Beth looked at him carefully. Each year she had come with her parents on
holiday and each year she had renewed her friendship with Jack. He had grown
taller, his voice deeper and his chest and shoulders had broadened, year by
year. He was more man now than boy. She tried to picture him at war but her
mind, or perhaps her heart, would not let her. She felt that was silly. It
wasn’t as if they were lovers. They were friends. She thought he probably
had a girlfriend from the town and felt a small pang of jealousy. She would
soon be sixteen and quite grown up. Sometimes she wished that Jack would
think of her like a girlfriend.
The boat was almost finished. The hull had been repaired and not one but
three of the oaken ribs had had to be replaced. They had built a new
interior from marine ply and fitted her out with new berth cushions and a
gimballed paraffin stove paid for from Jack’s earnings from the fishing.
Jack had cut and made a new mast and spars and, with the help of one of the
sail makers, had cut and sewn new sales and canvas dodgers bearing the name
‘Maid Elizabeth’. Beth hadn’t seen these yet; they were a surprise. Now his
mind was on the coming war. Everyone knew it was going to happen. That
Churchill had been warning the country for years; only now were people
taking notice.
Out in the bay these days were warships instead of pleasure craft and in the
last week he had seen two great Battlecruisers, ‘Repulse’ and ‘Renown’, he
thought, forging westwards towards Plymouth with attendant destroyers. If
war were coming he would be ready for it. He wouldn’t wait until he was
called up. As soon as he was old enough he would catch the train to Plymouth
and sign up at Devonport Navy Barracks. His Dad had fought in the last lot,
had been in ‘Warspite’ at Jutland, soon it would be his turn.

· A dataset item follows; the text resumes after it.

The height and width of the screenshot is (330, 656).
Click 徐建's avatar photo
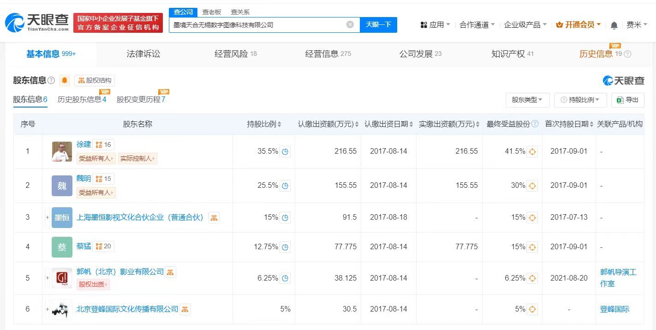pos(62,151)

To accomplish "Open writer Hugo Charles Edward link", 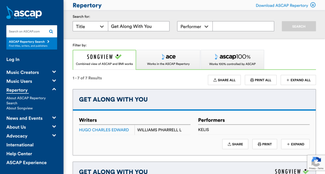I will click(104, 130).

He came to himself and noticed Beth was very quiet. “You’re not worried
about me, girl?” He tried to make it sound like a joke but it came out
wrongly.
She tossed her head angrily. “Of course I am, silly! Fine friend I’d be if I
wasn’t worried.”
“It could all blow over, like Czechoslovakia,” he said; but even to him it
sounded unconvincing.
Beth frowned. “I don’t think so this time. I think we really ‘for it’ this
time.”
“Well, then. We’d best get this boat in the water while there’s still time.”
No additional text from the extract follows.